[Task statement] Find "Task: Open the Finanse tab", then copy its line and every later line of the entries exactly through the end, leaving all pictures out.

[Data provided]
══════════════════════════════

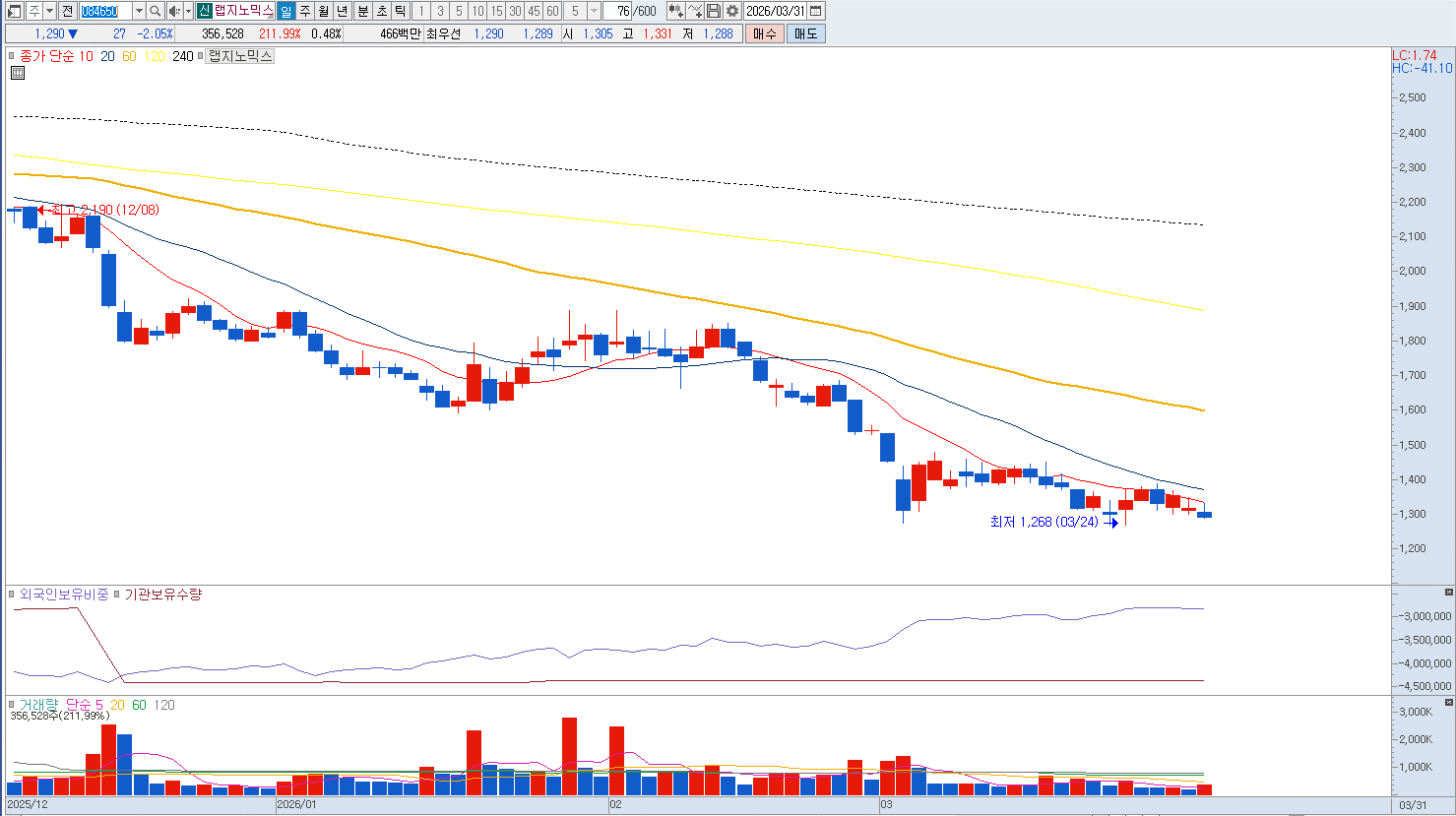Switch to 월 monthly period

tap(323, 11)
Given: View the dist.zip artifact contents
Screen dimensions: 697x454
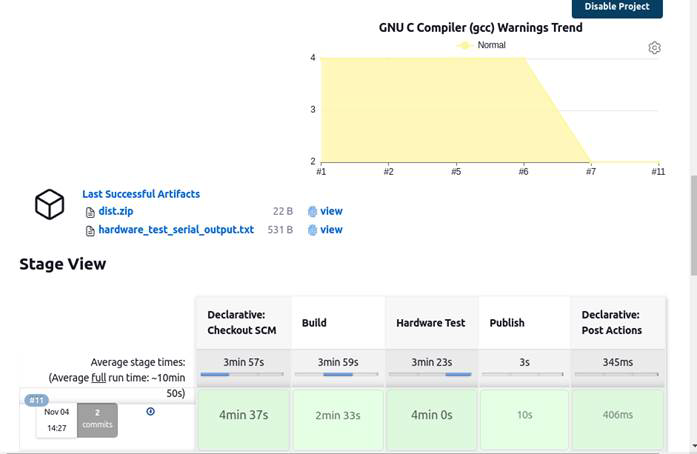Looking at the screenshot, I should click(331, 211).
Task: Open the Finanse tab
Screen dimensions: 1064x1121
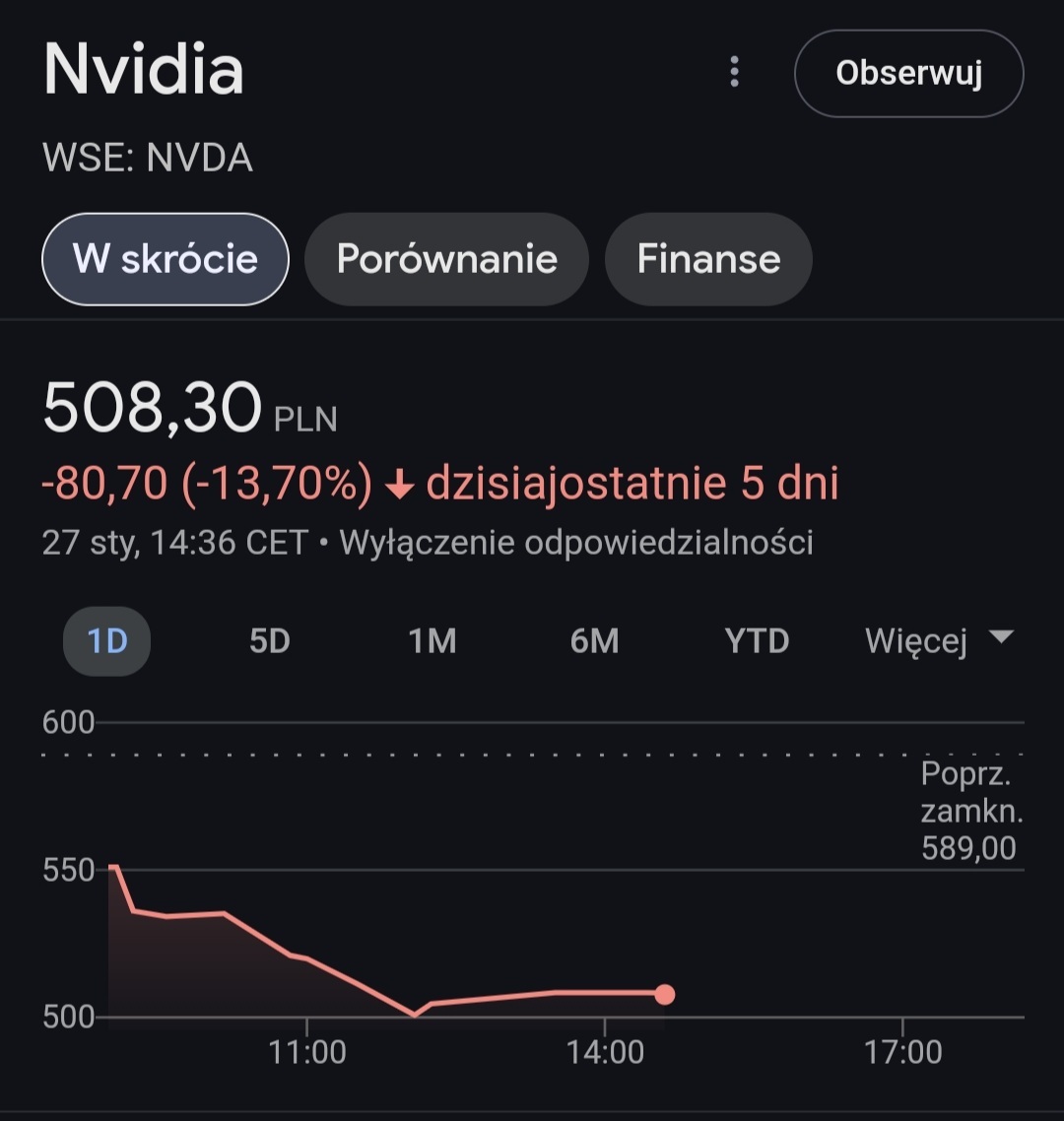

══════════════════════════════

[Result for this exercise]
Task: Open the Finanse tab
Screen dimensions: 1064x1121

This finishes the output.